September: Dia Duit Ireland!

Well, the weekend I have been waiting for since god knows how long finally arrived - my first visit to Northern Ireland - not to mention Ireland as a whole! I have always wanted to visit Ireland as it is a stunning location with such a rich, vibrant culture that can only be admired. Although we were only there for a little amount of time, we managed to fit in a lot of sightseeing on the Eastern coast which was where we were staying as well as venturing up to the Causeway Coast!


Our long weekend of adventures started by boarding the ferry to Belfast at the Cairnryan Port. We were treated to stunning views of both Cumbria and Dumfries and Galloway, I even managed to spot a ruin or two although we were unable to pull over at these points! We stopped for a brew break along the coastal route in a small but quaint tea room located at the side of the road with stunning views across the water - naturally, I couldn't resist climbing down to the water's edge to get some photos! When we boarded the ferry were again treated to magnificent views of Scotland such as Killantringan Lighthouse and Ailsa Craig. Although there was a bit of a chilly wind in the air, it was really nice to sit out and watch Northern Ireland slowly appear on the horizon once we'd gotten used to the rocking of the boat! As a lighthouse lover, I was delighted to spot more appear on the Irish coastline such as Blackhead Lighthouse as the ferry turned towards Belfast. Once on land, we travelled through the capital and down to the Eastern coast to the tiny coastal village of Cloughey, close to Portaferry, which was our base for our Irish adventures! We spent what was left of the day wandering down the shore at Cloughey, as well as going down to Portaferry, which is located in Strangford Lough, for some fish and chips!

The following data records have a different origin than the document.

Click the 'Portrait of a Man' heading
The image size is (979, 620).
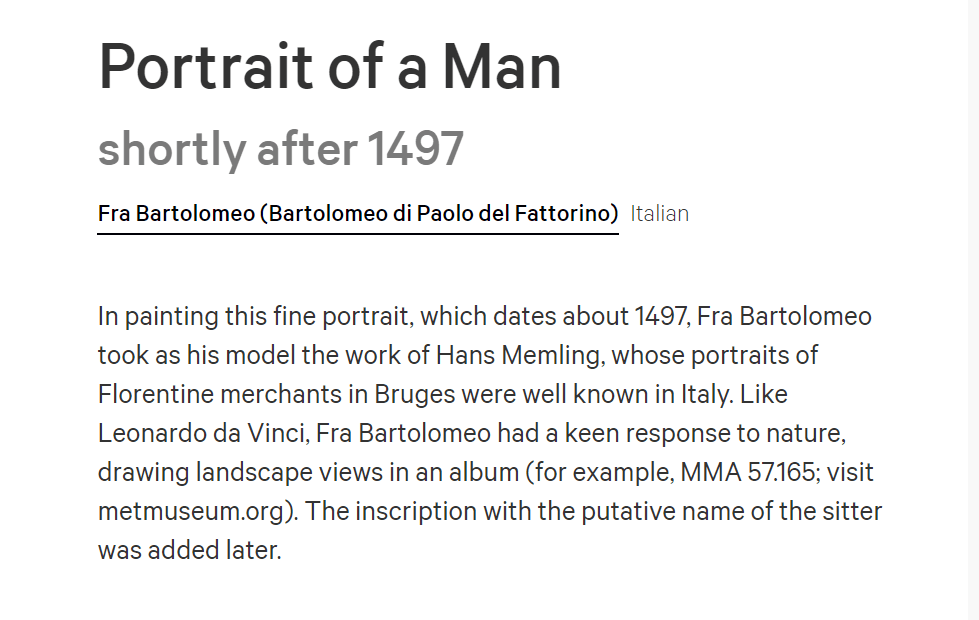[x=330, y=66]
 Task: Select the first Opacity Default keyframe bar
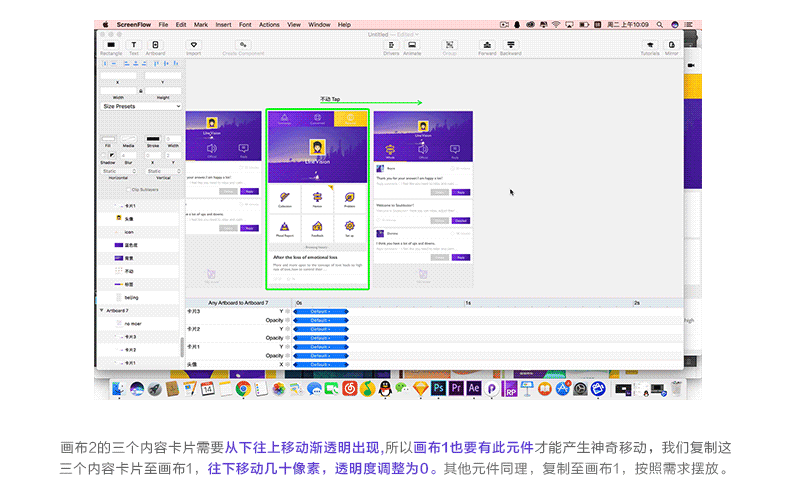coord(320,320)
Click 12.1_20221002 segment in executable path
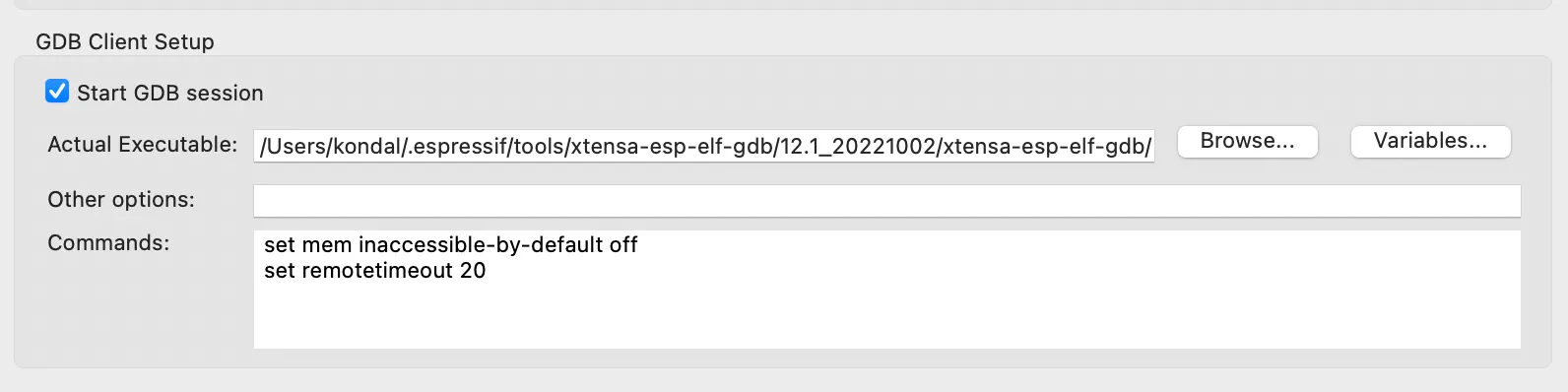This screenshot has width=1568, height=392. coord(856,147)
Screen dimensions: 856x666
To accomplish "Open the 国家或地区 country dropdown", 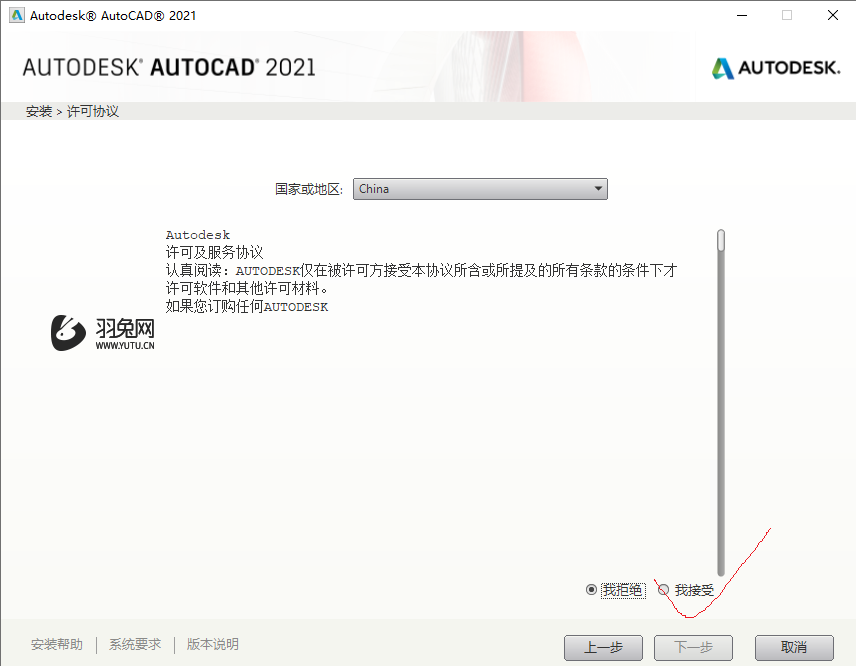I will 480,189.
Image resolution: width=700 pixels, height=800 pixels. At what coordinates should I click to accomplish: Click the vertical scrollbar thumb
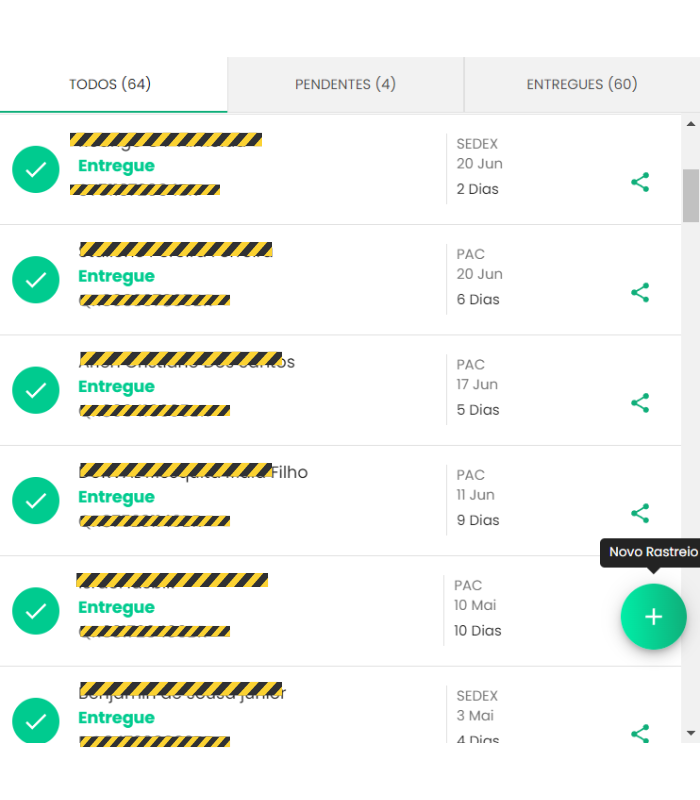coord(691,196)
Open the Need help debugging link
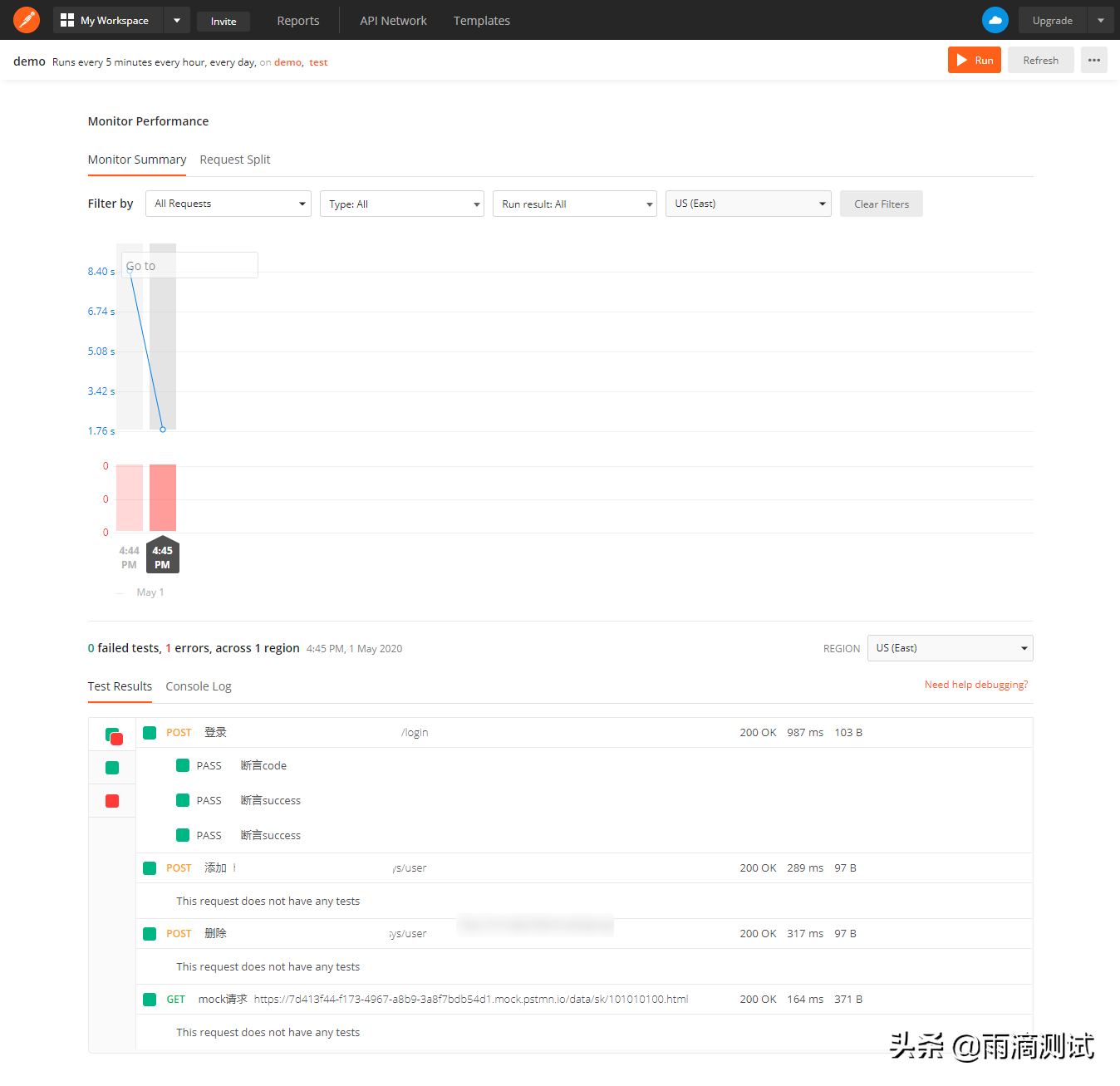This screenshot has width=1120, height=1086. (x=976, y=684)

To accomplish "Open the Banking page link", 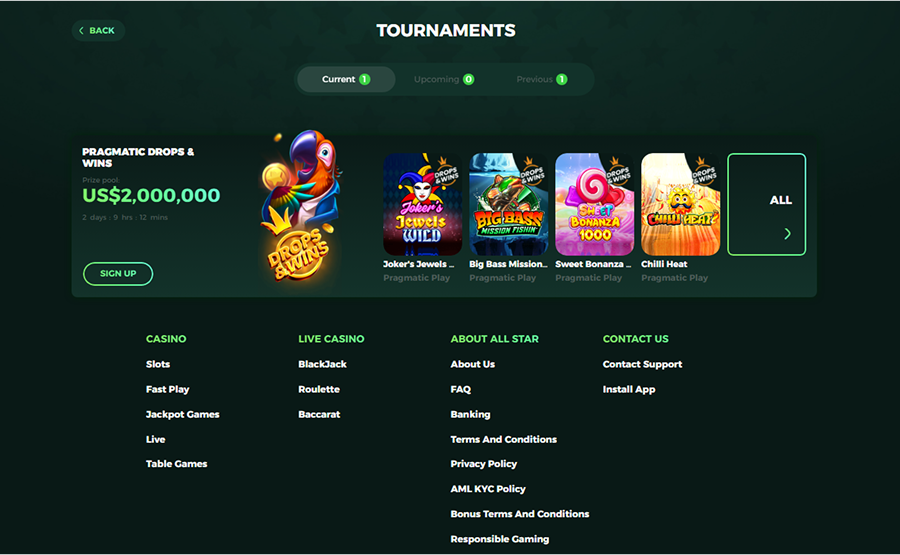I will coord(471,414).
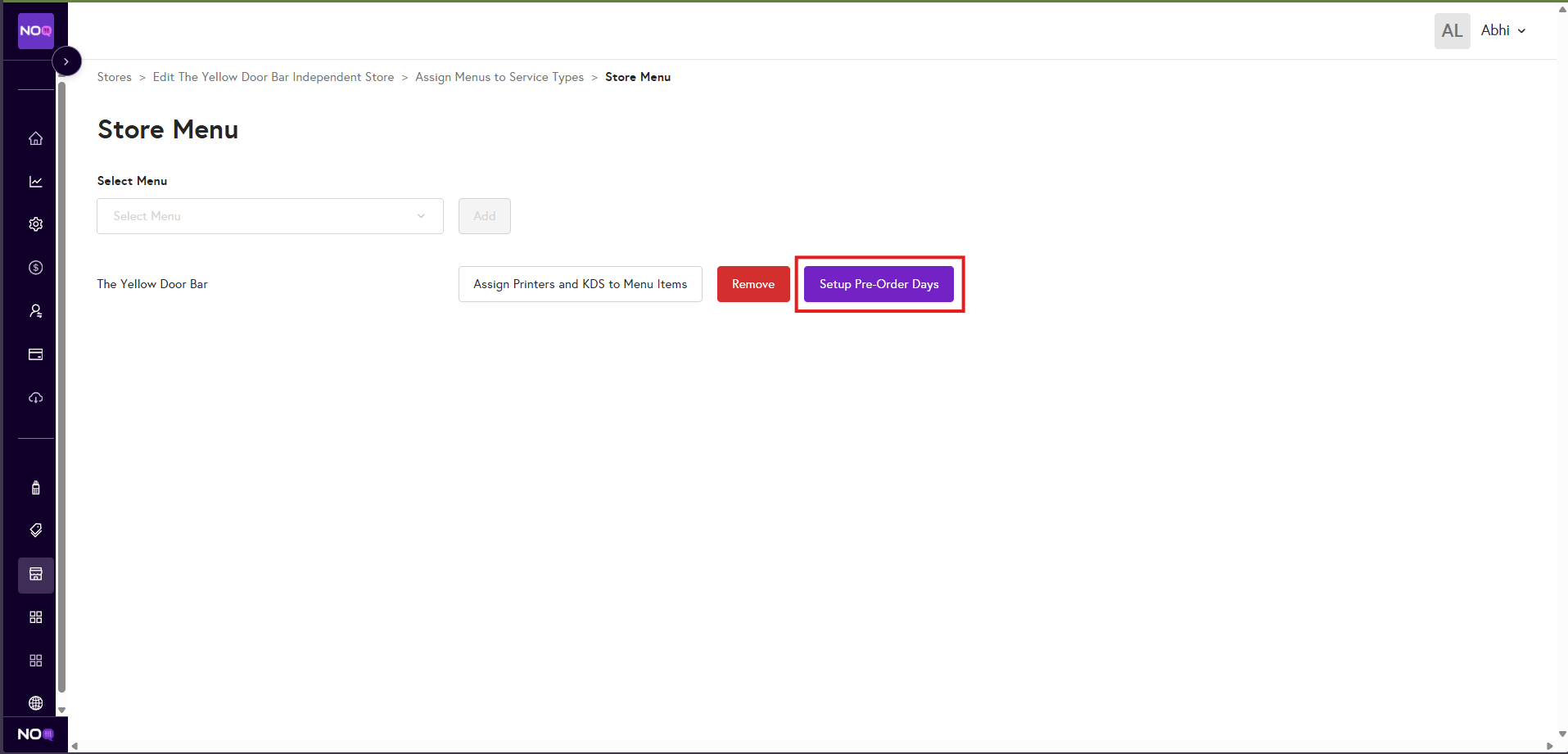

On the Saturday we had plans to be 'proper tourists' for the day by visiting the Giant's Causeway and Carrick-A-Rede rope bridge on the Northern Coast of the island. We drove the route entirely by the coastal route - all 4 hours of it - although we did get lost in Belfast at one point trying to find our connecting road! However, the magnificent views made it worthwhile, and if we weren't short of time we would have been stopping every five minutes or travelling down every side road as everywhere we passed had a feeling of magic to them! We did stop off at Ballygally for some fresh coastal air and a little rest from driving, so we popped into the shop to get lunch and some snacks for the rest of the day. The shop had a takeaway coffee machine (if you know me in real life, you'll know how much coffee I drink in a day!) so we sat on a picnic bench by the shore and ate whilst looking across the sea, watching the swimming part of a triathlon in the distance. After our adventures in the north, which I will get to soon, we travelled back to the east of Belfast via the motorway and stopped off in Bangor to stretch our legs as we were a little early for meeting my grandad in Portaferry. We had a little wander down the shore which had a little lighthouse at the end of the pier which overlooked the ferry crossing back to the mainland UK, so we stopped for a while and watched the ferry gradually grow bigger on the horizon before making our way back to the car.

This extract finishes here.